■ Task objective ■
Among the records, which lines include "button"? List them.

Pixel coordinate grounding data

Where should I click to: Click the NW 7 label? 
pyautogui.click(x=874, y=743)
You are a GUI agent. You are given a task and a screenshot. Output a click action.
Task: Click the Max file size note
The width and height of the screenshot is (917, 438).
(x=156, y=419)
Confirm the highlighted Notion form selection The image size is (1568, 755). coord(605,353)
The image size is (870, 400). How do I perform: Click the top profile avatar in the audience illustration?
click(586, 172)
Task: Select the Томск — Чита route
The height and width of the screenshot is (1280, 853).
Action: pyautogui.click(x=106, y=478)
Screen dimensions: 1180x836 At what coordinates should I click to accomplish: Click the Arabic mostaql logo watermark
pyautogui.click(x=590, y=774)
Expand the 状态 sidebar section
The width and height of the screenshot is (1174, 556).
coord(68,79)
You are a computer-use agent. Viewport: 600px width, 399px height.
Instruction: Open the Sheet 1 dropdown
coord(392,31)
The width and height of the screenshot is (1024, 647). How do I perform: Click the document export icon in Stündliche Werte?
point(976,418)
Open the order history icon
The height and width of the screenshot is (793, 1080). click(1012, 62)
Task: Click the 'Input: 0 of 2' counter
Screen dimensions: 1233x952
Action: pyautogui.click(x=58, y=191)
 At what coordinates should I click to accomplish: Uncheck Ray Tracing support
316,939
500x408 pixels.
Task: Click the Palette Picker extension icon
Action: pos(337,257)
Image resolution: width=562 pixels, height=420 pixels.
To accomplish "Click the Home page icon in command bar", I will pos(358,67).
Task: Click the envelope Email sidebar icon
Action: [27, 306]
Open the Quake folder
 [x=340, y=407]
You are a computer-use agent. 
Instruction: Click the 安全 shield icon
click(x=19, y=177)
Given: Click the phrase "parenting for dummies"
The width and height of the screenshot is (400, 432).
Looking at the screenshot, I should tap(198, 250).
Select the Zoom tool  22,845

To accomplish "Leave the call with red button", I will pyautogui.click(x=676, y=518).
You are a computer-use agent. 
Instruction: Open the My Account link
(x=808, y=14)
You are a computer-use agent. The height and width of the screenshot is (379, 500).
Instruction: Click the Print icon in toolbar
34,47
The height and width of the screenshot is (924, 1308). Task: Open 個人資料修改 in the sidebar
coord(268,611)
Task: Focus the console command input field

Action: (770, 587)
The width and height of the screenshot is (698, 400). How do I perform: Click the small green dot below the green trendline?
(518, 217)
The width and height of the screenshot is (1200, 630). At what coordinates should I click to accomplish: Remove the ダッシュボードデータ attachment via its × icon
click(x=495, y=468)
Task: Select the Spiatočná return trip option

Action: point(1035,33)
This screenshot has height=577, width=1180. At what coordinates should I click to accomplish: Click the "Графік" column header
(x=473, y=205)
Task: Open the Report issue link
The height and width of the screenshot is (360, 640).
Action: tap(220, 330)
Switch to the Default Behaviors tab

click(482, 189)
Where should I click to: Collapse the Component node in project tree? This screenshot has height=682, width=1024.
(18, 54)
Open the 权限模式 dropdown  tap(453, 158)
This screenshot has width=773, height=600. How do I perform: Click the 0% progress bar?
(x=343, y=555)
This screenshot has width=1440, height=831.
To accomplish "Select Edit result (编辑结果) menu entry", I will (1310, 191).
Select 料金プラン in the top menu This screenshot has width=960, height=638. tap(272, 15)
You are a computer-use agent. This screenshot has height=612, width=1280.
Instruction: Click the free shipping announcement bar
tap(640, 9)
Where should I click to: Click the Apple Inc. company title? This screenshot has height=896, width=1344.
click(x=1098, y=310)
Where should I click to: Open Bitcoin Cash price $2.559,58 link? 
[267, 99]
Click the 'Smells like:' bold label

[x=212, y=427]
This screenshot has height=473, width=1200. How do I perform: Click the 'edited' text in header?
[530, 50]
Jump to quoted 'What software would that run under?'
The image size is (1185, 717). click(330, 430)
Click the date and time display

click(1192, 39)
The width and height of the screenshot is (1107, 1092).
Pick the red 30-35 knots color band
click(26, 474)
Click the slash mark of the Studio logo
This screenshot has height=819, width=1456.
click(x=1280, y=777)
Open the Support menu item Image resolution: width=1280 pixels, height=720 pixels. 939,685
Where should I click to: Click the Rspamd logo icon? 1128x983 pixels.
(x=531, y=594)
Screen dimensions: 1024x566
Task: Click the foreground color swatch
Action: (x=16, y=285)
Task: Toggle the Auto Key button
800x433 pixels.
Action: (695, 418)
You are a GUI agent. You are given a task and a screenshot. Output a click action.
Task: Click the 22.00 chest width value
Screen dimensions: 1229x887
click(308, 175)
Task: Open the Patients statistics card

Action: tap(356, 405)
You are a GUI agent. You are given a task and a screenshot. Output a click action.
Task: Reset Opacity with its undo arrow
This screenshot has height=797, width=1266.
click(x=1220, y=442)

■ Solved problem ■
To accomplish "Leave the call with red button", I will pyautogui.click(x=676, y=518).
Task: Toggle the Auto Key button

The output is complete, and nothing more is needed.